Brightbourne is a coy house

Coming up on halfway through Ian McDonald’s Hopeland, and I already have about a dozen quotes of similar size to this one that I might have held up, as I’m doing now, as a way of saying that is how you do it, that is great writing.

The music accompanies them up the drive, heard then unheard with every bend, every opening in the trees. Raisa glimpses a glitter of glass, a grey roof, a scrap of scrubby parkland, a gleam of water: Brightbourne is a coy house. Lorien directs the Volvo down a right fork at a stone arch that opens onto a yard of decaying outbuildings. The car swings around an elbow of rhododendron, and there it stands, a three-storyed, generously windowed seventeenth-century box with thuggish additions: a Georgian ballroom annexe leaning against the east wing as if wheedling a loan; a massive Victorian port cochere above the front door, ludicrous as a black eye.
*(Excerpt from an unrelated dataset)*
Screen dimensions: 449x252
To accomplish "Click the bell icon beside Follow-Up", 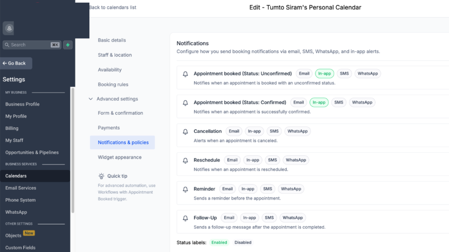I will tap(185, 217).
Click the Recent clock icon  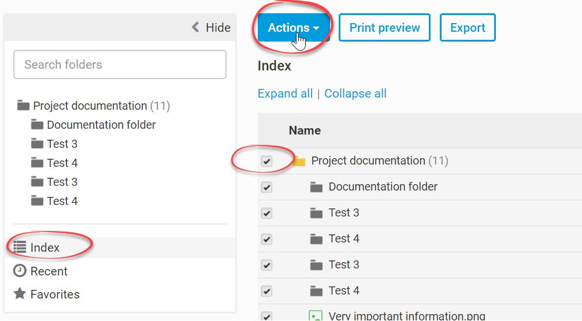(20, 271)
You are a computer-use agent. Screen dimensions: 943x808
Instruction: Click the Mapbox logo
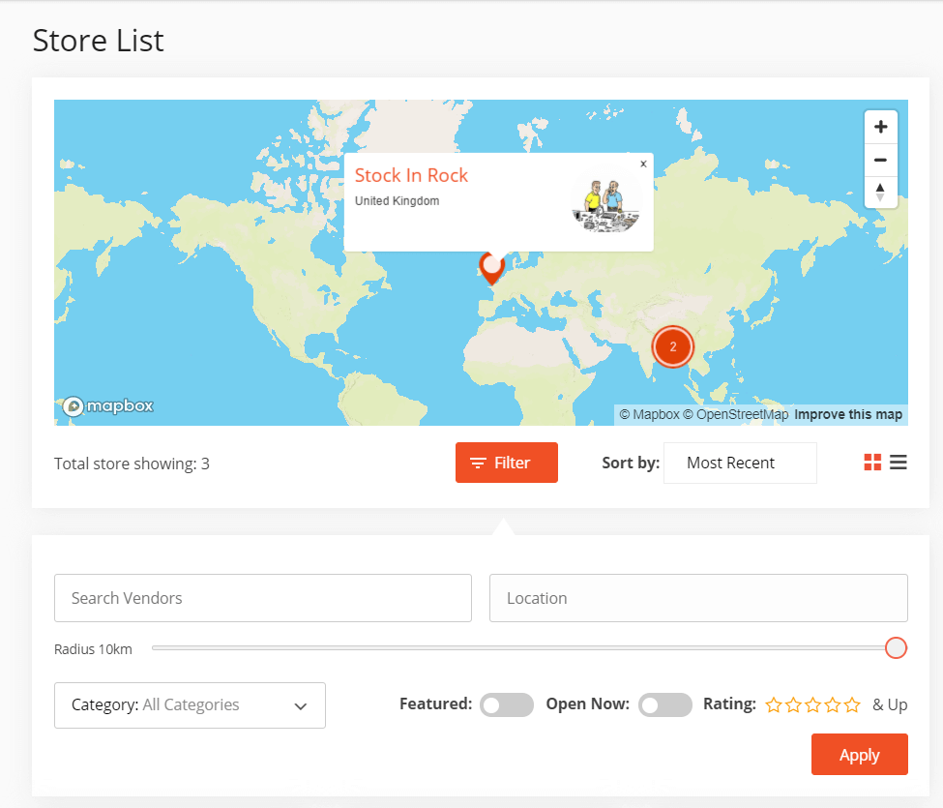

Shy of grandeur but strong boned, Brightbourne leans back into the close-shouldering woods. The arrangement of the windows with the outsized covered porch gives the house a look of permanent surprise, that it has been discovered at mischief after four hundred years.

Ian McDonald, Hopeland p113

Man alive—“leaning against the east wing as if wheedling a loan”, that’s just SO good.

And the prose is only the half of it. There will be lots to say about this book once it’s finished, I’m very sure.